Une situation similaire a existé pour la période de la République. Bien sûr, les questions au premier niveau concernant le déplacement des Arméniens étaient absentes. Les Arméniens avaient été en grande partie anéantis ; ceux qui survivaient (s’ils n’avaient pas été assimilés en Anatolie) restaient en dehors des frontières du nouvel état. En ce qui concernait le deuxième niveau de questions, les lois et décrets étaient comme ceux de la période ittihadiste, répétant la même règle générale. Les véritables propriétaires étaient Arméniens ; les propriétés ou leur valeur équivalente seraient rendues à ces derniers. L’État administrait ces propriétés ou revenus en leurs noms seulement en raison de l’absence des Arméniens. Néanmoins, afin d’être en mesure de donner en retour les marchandises, les Arméniens devaient être présents avec leurs propriétés à partir du 6 Août 1924. Ce fut le principe accepté dans le Traité de Lausanne.

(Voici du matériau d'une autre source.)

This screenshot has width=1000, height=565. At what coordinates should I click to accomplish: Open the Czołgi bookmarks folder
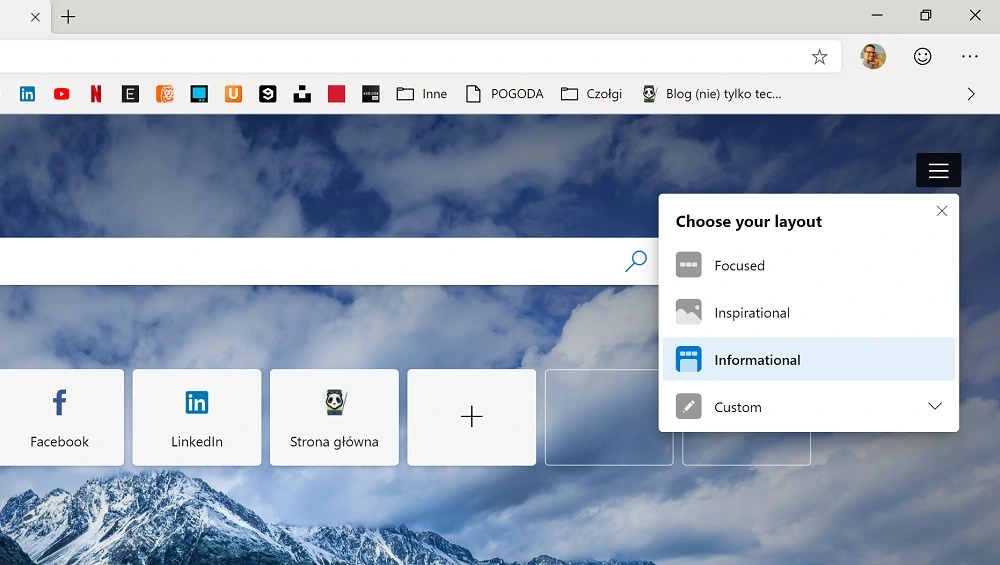point(591,94)
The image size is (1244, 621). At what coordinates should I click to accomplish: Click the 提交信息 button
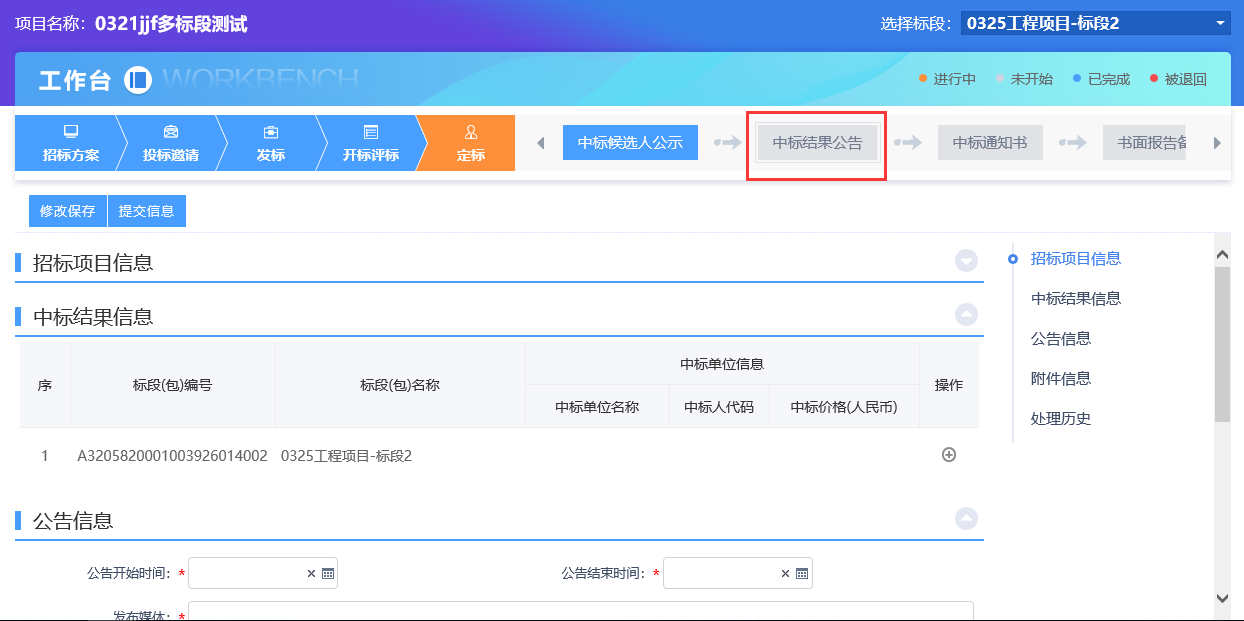pyautogui.click(x=146, y=211)
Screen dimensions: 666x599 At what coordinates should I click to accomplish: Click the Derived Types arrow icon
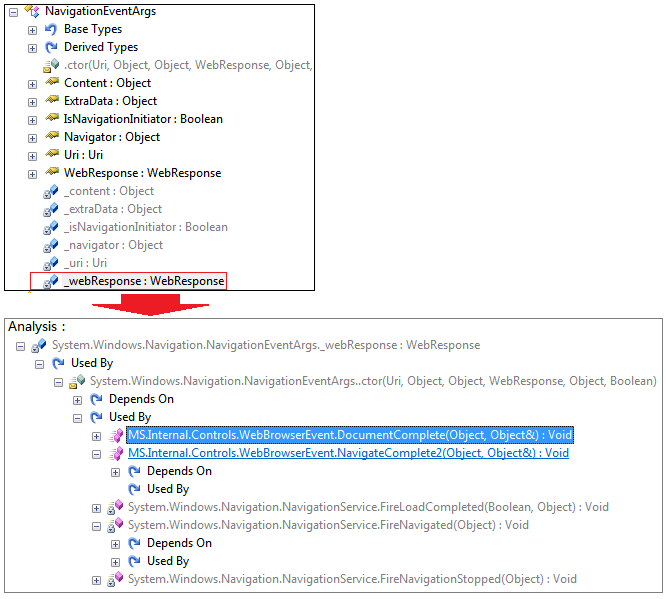(x=51, y=47)
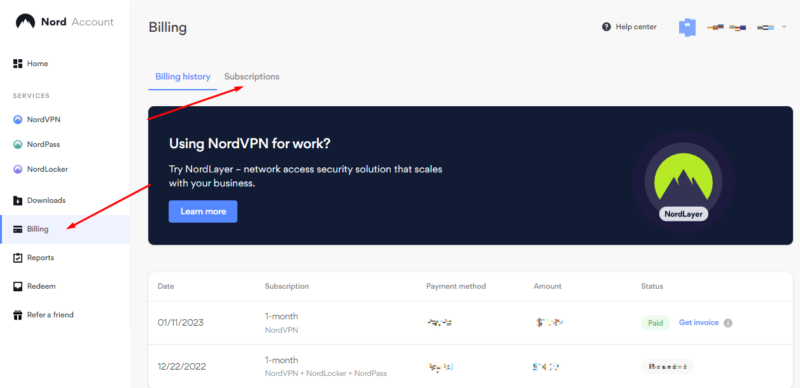Select the NordVPN service icon
The height and width of the screenshot is (388, 800).
(18, 120)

Du point de vue de la Turquie, le problème majeur était ce qui se passerait si les Arméniens survivants voulaient rentrer, ou si leurs héritiers essayaient de demander la restitution de leurs biens. Ce fut la question fondamentale qui devait être résolue dans la période républicaine, et le sujet du plus grand test et « succès » du système juridique qui avait été créé. Afin d’empêcher les Arméniens de reprendre leurs biens, un système juridique complexe a été conçu, avec tous les détails pensés et chaque trou ou lacune à venir comblé, semblable au raffinement d’un ver à soie filant son cocon.
Le grand objectif de ce système était d’ériger une barricade devant les Arméniens qui pouvaient entrer dans le pays en masse ou individuellement, et revendiquer leurs propriétés. Il y eut quelques situations où il avait été impossible d’empêcher leur entrée légalement. Dans ces cas, il n’y avait aucune hésitation à transgresser la loi. La tension et la contradiction interne des lois et décrets ont pu être observée tout au long de la période républicaine.

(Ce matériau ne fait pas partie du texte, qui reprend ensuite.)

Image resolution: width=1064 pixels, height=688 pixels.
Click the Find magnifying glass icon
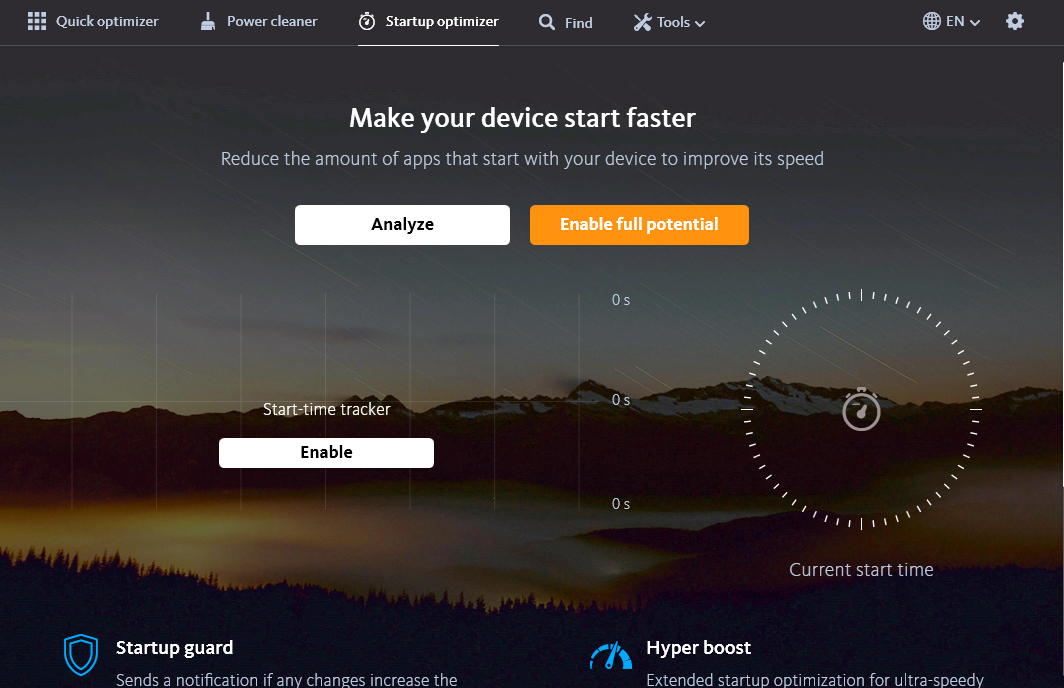547,22
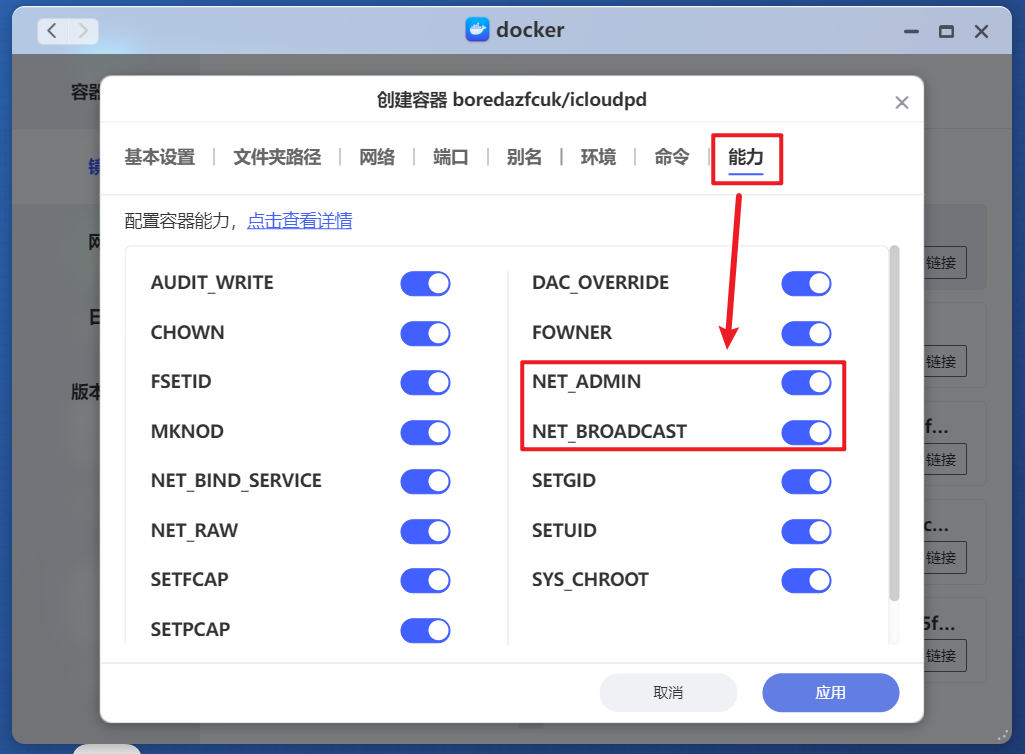1025x754 pixels.
Task: Disable DAC_OVERRIDE capability
Action: (806, 283)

Alors que les deux premiers niveaux à étudier sont absents, le principal sujet des lois et décrets des périodes ottomanes et républicaines est connecté avec le troisième niveau ; il s’agit de comment les biens mobiliers et immobiliers abandonnés allaient être liquidés ? S’ils sont vendus, comment seront-ils vendus ? S’ils doivent être distribués, à qui et selon quelles règles et comment devraient-ils être enregistrés ? Le principal objectif des lois et décrets est, en saisissant tous les biens mobiliers et immobiliers des Arméniens, d’éliminer les bases physiques de l’existence des Arméniens en Anatolie. Ainsi, la suppression de l’existence physique et culturelle des Arméniens est intrinsèque au système juridique turc. Voilà pourquoi nous appelons le système un « régime génocidaire ».
1. Il nous a été impossible de trouver des documents au sein des lois et décrets qui concernent les Assyriens en particulier (ou, pour utiliser un terme plus large, les chrétiens syriaques). Ce qui est arrivé aux propriétés des Assyriens n’est pas clair, du moins à partir de lois et décrets ottomans, de sorte que nous sommes incapables d’aborder ce sujet dans la présente étude. Il est très probable que leurs biens aient rencontré le même sort que ceux des Arméniens, et que les mêmes lois ont été appliquées, mais il s’agit là d’un sujet qui nécessite plus de recherche.
2. Pour lire le texte exact de la regulation, voir BOA, Third Department of General Security of the Interior Ministry 2/26-A, 1 October 1330 [14 October 1914].
3. Sur les différences dans l’administration des propriétés grecques et arméniennes durant les années de guerre, voir Taner Akçam, Ermeni Meselesi Hallolunmuştur: Osmanlı Belgelerine Göre Savaş Yıllarında Ermenilere Yönelik Politikalar, İletişim Yayınları, İstanbul, 2008, p.127-129. Pour un travail plus détaillé sur le sujet, voir Ahmet Efiloğlu, Raif İvecan, “Rum Emval-i Metrukesinin İdaresi,” History Studies 2/3, 2010, pp. 125-146.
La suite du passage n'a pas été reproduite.